Collected data entries
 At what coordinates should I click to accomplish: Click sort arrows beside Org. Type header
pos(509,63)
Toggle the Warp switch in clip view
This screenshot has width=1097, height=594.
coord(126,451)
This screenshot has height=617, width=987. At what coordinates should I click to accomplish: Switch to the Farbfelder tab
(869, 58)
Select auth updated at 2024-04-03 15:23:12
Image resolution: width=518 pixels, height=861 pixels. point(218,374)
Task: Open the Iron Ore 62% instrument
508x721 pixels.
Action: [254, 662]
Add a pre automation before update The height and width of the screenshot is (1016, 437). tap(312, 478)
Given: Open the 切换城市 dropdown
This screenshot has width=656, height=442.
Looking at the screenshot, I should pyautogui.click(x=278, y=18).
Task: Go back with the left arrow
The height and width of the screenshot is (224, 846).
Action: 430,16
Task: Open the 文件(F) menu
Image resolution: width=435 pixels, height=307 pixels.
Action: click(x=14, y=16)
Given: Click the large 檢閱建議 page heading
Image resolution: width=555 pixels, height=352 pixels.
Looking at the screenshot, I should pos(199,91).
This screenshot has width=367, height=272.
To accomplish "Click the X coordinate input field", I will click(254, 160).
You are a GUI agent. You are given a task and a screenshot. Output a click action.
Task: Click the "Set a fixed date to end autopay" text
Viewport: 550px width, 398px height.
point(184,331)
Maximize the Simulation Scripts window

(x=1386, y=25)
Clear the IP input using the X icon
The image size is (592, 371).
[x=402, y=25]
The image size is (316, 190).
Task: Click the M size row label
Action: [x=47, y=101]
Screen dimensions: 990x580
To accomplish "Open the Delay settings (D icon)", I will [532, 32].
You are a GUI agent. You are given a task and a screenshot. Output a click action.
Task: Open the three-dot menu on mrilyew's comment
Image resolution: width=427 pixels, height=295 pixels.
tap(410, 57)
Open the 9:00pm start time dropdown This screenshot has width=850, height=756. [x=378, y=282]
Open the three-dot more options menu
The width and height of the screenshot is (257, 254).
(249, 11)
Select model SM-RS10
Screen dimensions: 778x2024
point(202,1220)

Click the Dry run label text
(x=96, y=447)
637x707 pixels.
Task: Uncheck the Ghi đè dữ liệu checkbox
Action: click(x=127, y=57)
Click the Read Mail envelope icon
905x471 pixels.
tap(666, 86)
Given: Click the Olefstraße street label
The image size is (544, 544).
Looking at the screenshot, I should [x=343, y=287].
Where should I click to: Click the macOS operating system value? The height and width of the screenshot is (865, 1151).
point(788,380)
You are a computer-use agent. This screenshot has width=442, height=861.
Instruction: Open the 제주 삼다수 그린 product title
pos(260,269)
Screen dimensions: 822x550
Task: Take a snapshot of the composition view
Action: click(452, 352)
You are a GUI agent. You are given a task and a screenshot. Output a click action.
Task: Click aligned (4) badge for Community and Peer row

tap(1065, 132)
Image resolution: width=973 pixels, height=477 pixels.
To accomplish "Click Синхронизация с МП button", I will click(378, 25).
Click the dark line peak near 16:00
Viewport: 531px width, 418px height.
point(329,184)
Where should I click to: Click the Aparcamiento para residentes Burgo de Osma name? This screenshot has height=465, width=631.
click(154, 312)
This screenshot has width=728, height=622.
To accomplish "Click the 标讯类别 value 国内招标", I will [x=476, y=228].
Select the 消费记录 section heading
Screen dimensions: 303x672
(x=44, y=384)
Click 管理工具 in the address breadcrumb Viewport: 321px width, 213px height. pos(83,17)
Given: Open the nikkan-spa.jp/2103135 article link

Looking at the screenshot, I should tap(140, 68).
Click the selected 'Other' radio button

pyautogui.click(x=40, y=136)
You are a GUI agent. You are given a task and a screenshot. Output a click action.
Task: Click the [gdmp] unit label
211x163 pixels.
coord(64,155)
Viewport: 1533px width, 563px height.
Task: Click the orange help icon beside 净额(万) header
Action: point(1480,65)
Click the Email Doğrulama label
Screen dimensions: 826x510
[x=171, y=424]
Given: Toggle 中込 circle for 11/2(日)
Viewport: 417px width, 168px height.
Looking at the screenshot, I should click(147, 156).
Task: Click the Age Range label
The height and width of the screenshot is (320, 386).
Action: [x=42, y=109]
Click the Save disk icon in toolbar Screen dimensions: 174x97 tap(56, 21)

#### What needs to be done:
Among the entries above, copy exactly only the lines starting with the one containing "Image resolution: width=973" and going through the one containing "Click 管理工具 in", both ends included.

#### Task output:
Image resolution: width=973 pixels, height=477 pixels.
To accomplish "Click Синхронизация с МП button", I will click(378, 25).
Click the dark line peak near 16:00
Viewport: 531px width, 418px height.
point(329,184)
Where should I click to: Click the Aparcamiento para residentes Burgo de Osma name? This screenshot has height=465, width=631.
click(154, 312)
This screenshot has width=728, height=622.
To accomplish "Click the 标讯类别 value 国内招标", I will [x=476, y=228].
Select the 消费记录 section heading
Screen dimensions: 303x672
(x=44, y=384)
Click 管理工具 in the address breadcrumb Viewport: 321px width, 213px height. pos(83,17)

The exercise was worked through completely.